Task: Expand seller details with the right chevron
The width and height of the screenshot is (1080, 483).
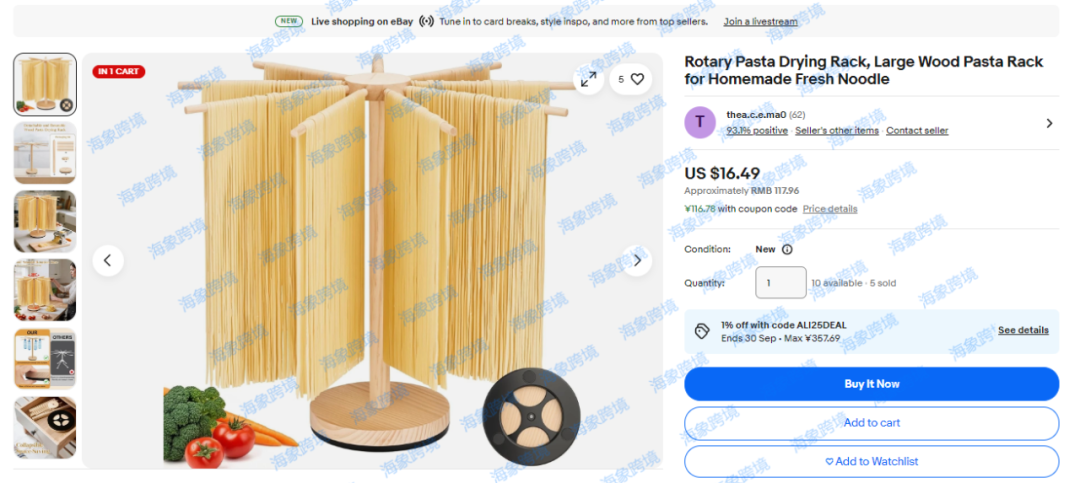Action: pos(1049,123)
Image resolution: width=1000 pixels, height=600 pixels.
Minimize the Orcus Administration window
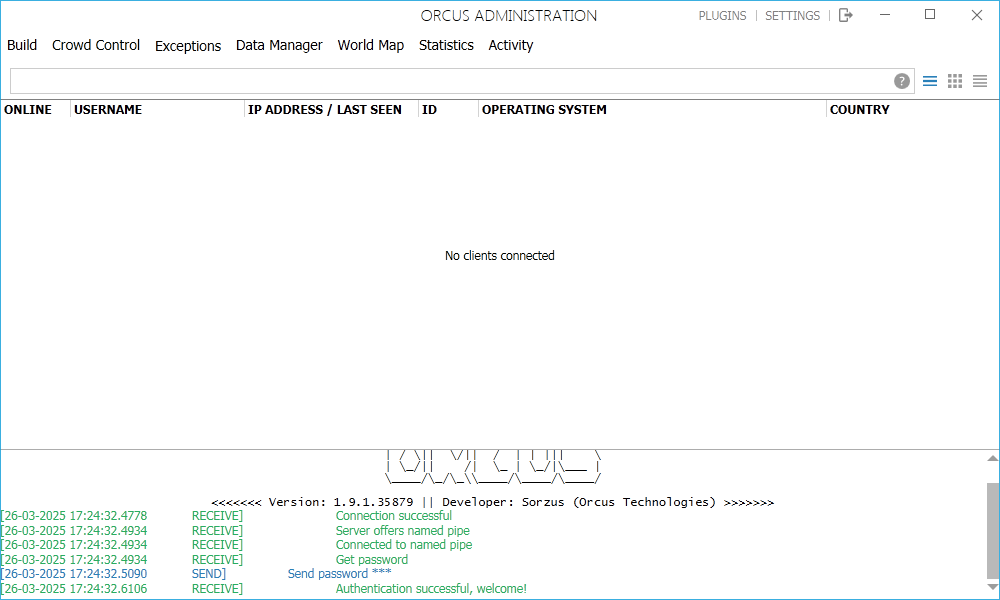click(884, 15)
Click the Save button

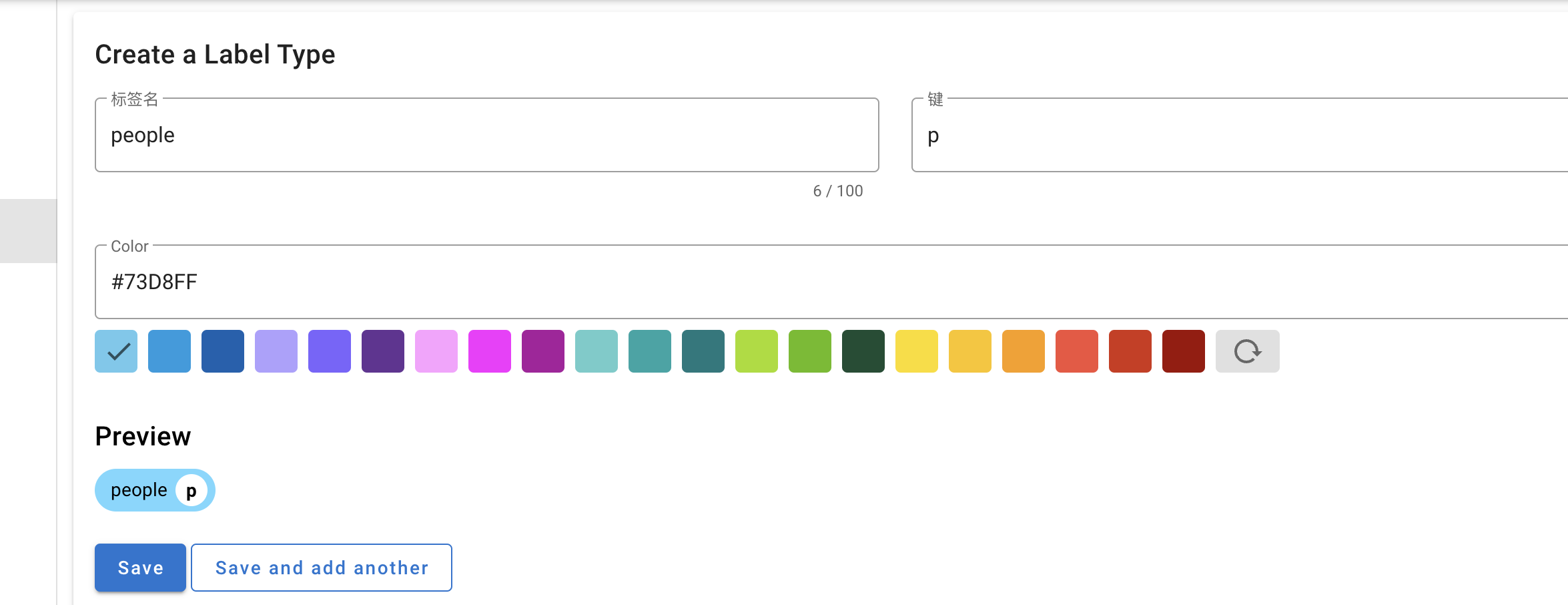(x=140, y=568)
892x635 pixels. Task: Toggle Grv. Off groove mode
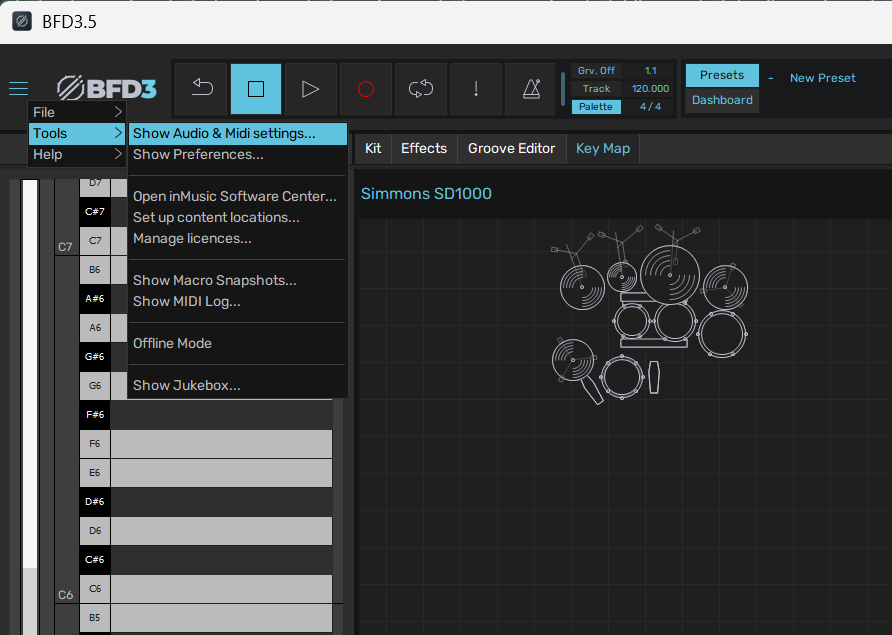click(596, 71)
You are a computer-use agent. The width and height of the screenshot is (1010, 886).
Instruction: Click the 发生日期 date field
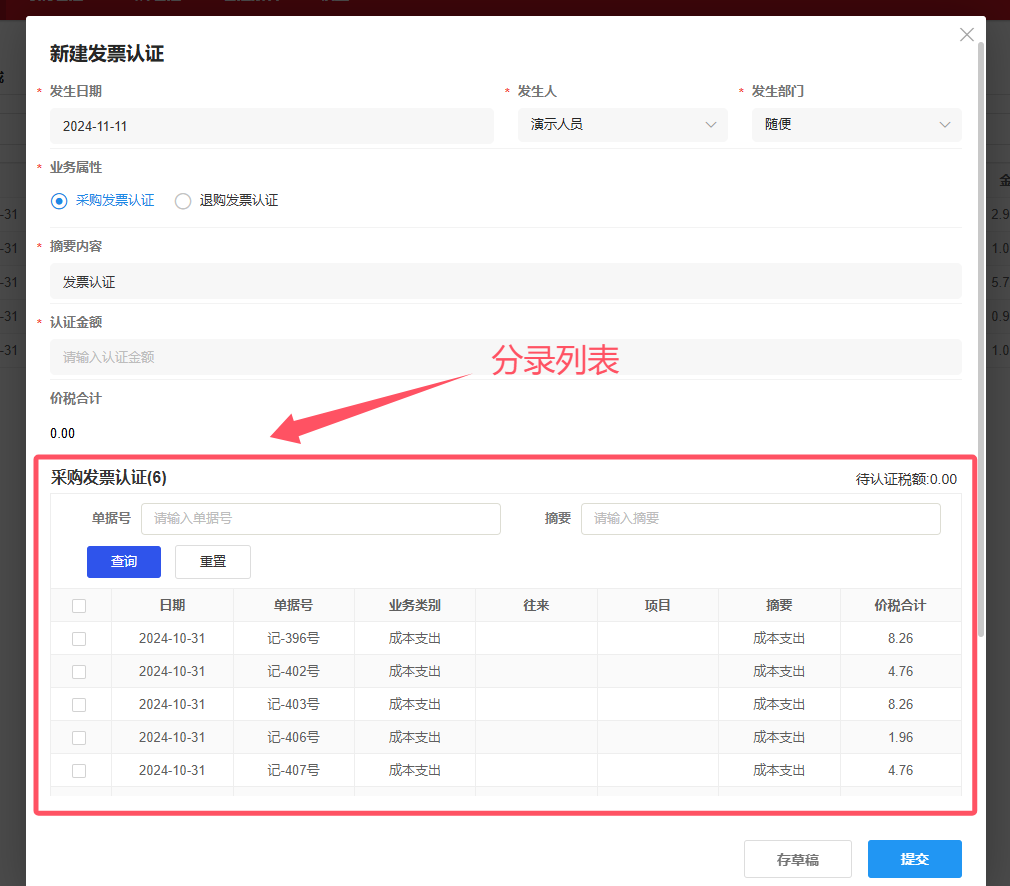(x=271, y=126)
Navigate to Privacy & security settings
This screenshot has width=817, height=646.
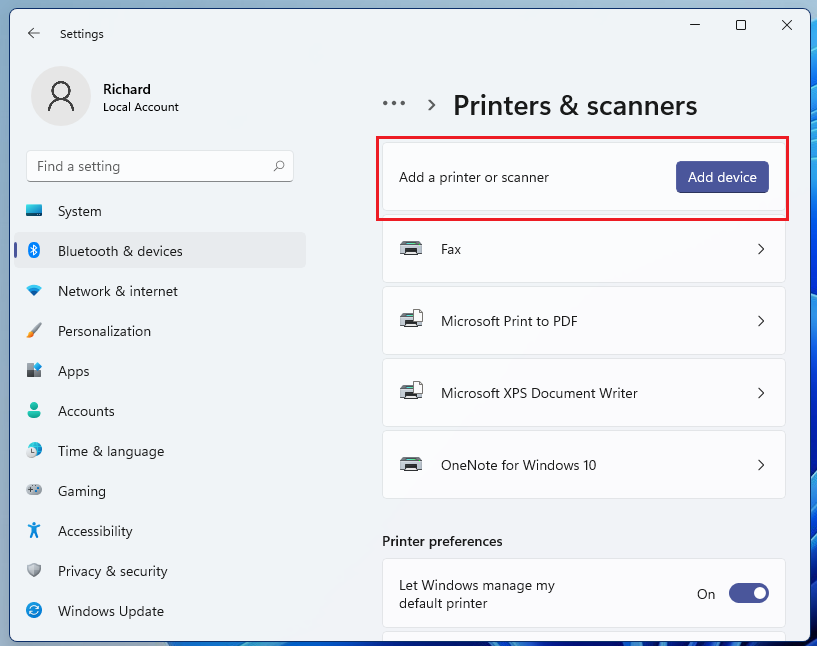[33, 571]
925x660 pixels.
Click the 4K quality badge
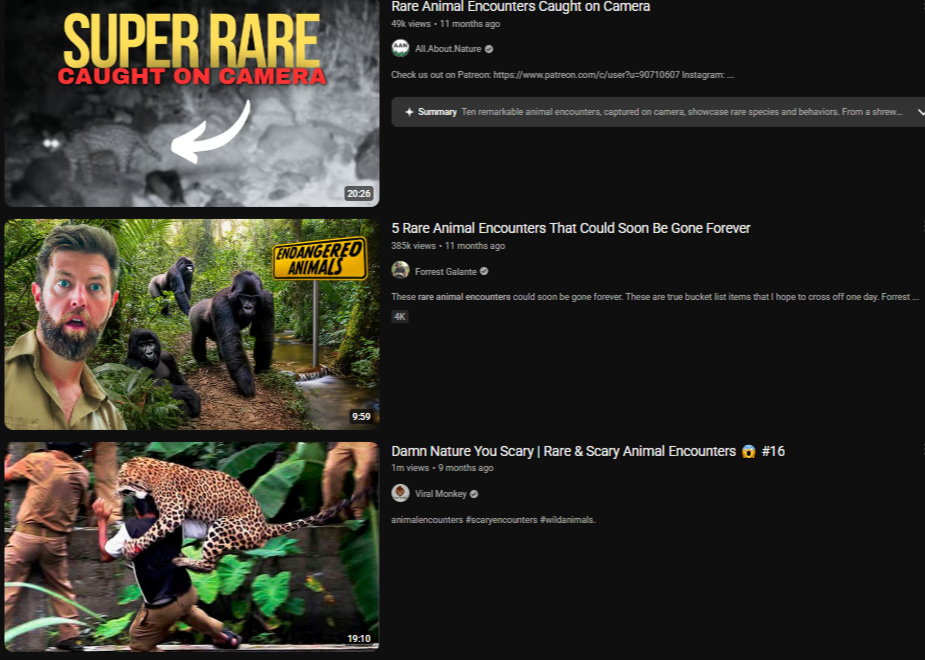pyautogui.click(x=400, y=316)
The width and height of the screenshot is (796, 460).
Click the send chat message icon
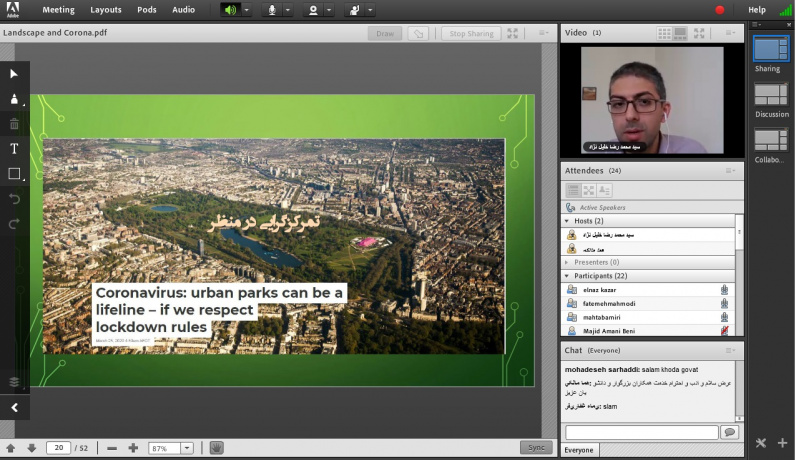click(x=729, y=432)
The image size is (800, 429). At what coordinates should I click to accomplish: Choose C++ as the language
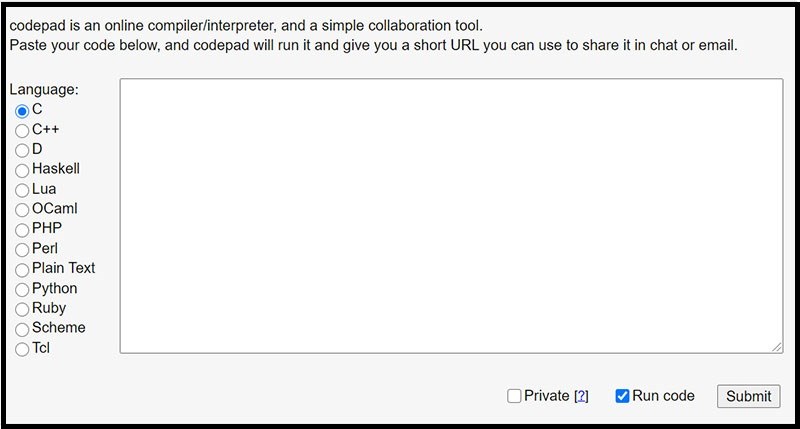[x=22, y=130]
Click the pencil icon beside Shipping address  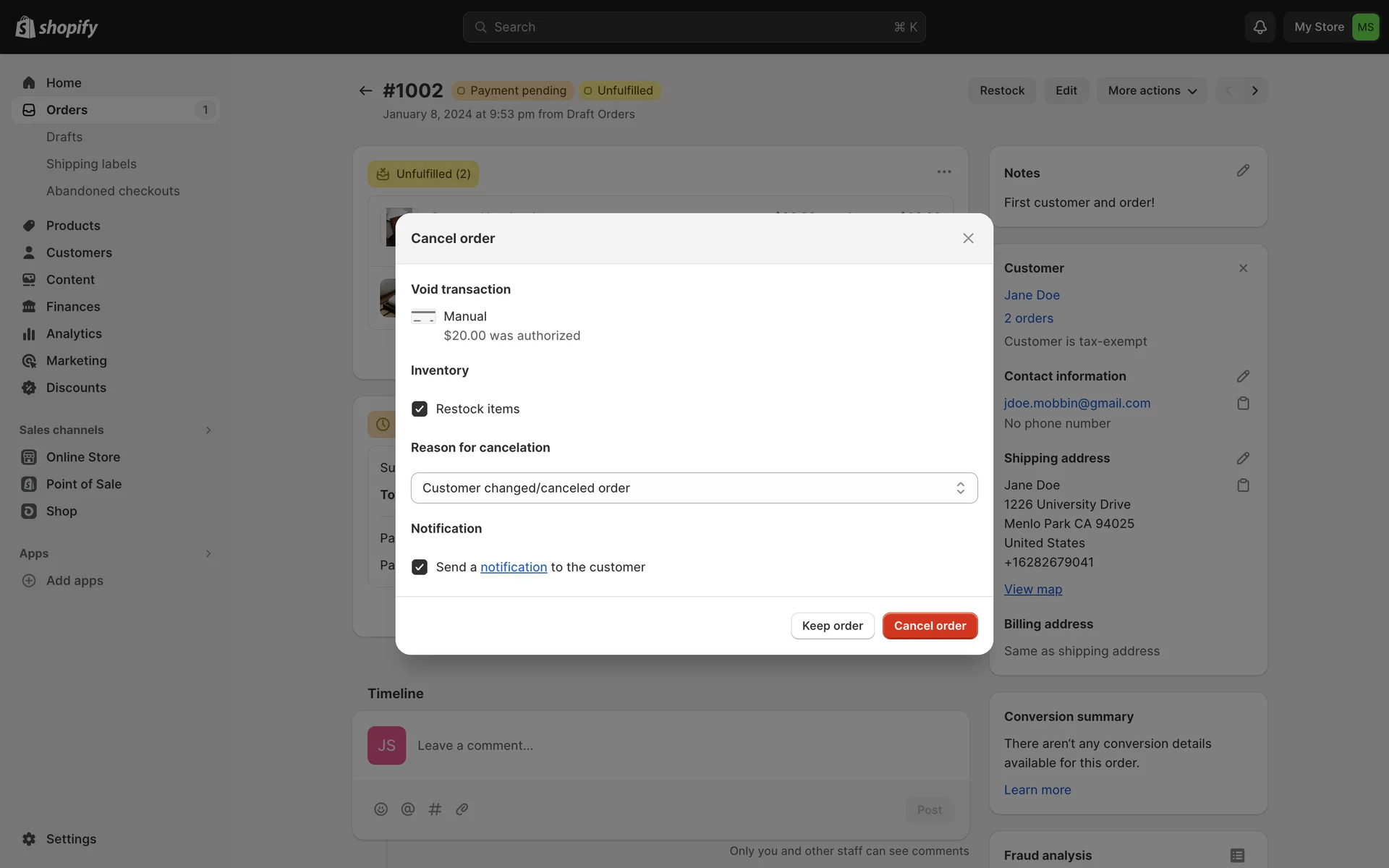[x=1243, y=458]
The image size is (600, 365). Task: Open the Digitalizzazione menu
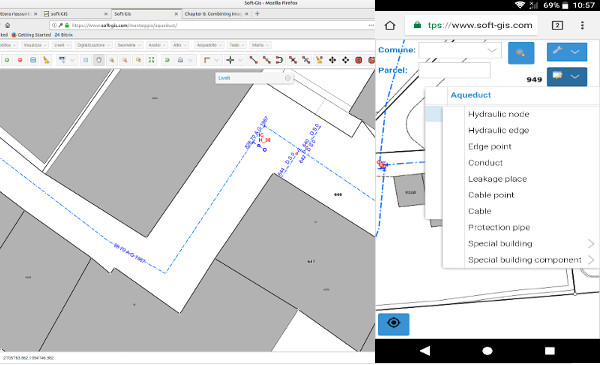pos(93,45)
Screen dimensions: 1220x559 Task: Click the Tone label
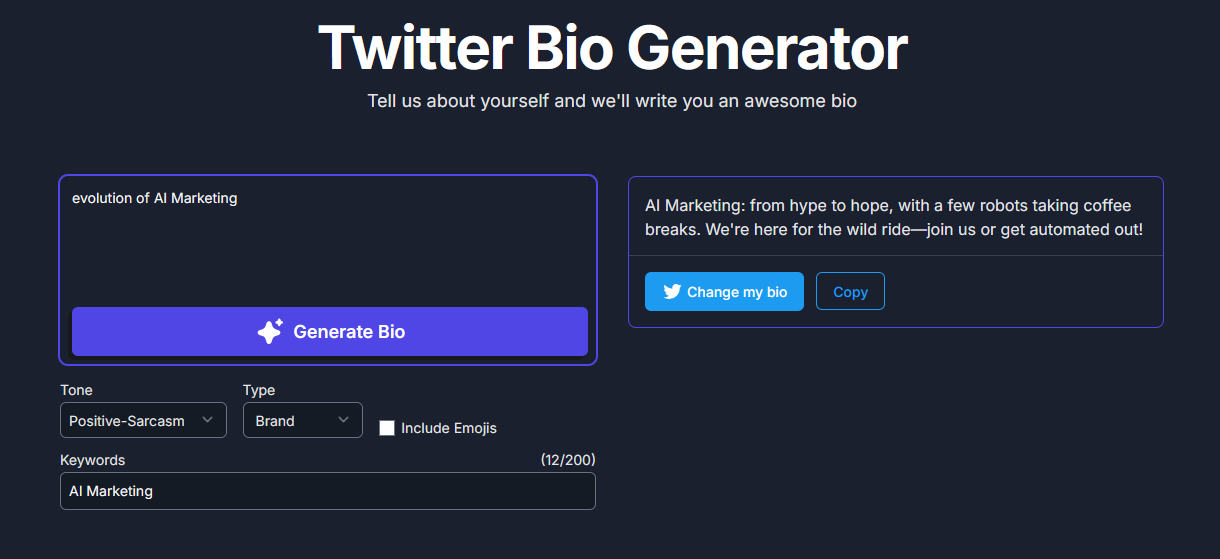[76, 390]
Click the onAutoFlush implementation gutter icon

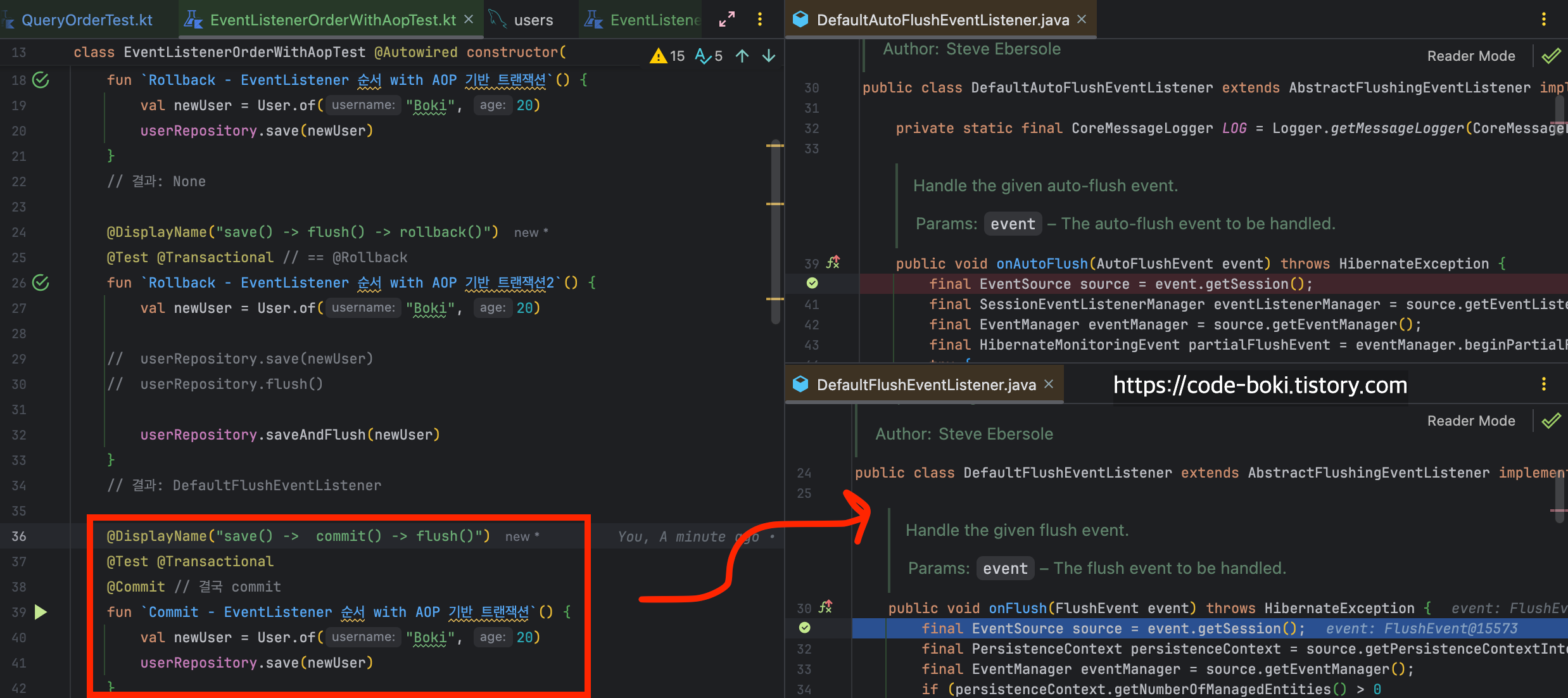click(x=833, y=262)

▶ **What the task asks**: Reproduce the entries verbatim from the line containing "The image size is (600, 365)." up to and including the final line of the entries, omitting the pictures from your answer.

▶ **Written reply**:
The image size is (600, 365). Task: Open the Digitalizzazione menu
pos(93,45)
Screen dimensions: 1220x559 Task: Click the Tone label
[76, 390]
Click the onAutoFlush implementation gutter icon

click(x=833, y=262)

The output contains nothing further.